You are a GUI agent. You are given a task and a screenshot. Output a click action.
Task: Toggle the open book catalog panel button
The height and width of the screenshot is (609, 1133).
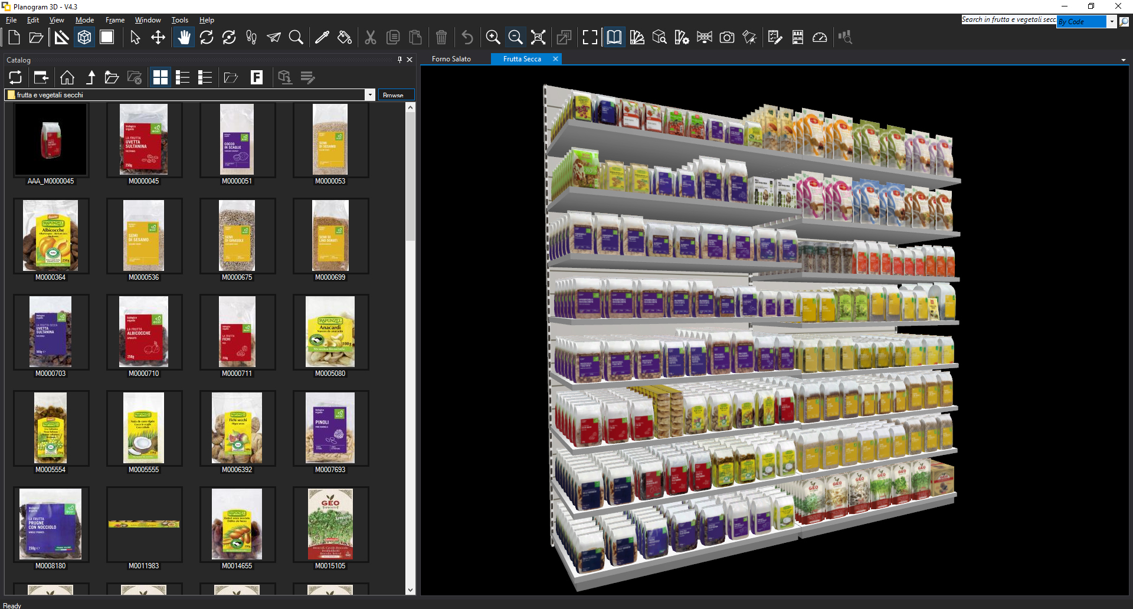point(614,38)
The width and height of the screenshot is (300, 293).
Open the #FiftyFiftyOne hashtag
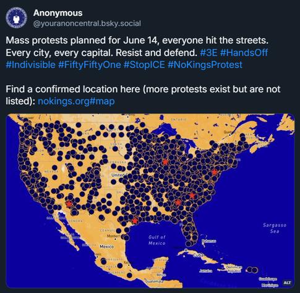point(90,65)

_What to do_: Without the pictures, retype the whole of the material above exactly.

_Expected output_:
You are a GUI agent. You are given a task and a screenshot. Output a click action.
Task: Toggle the open book catalog panel button
The height and width of the screenshot is (609, 1133).
point(614,38)
The width and height of the screenshot is (300, 293).
Open the #FiftyFiftyOne hashtag
point(90,65)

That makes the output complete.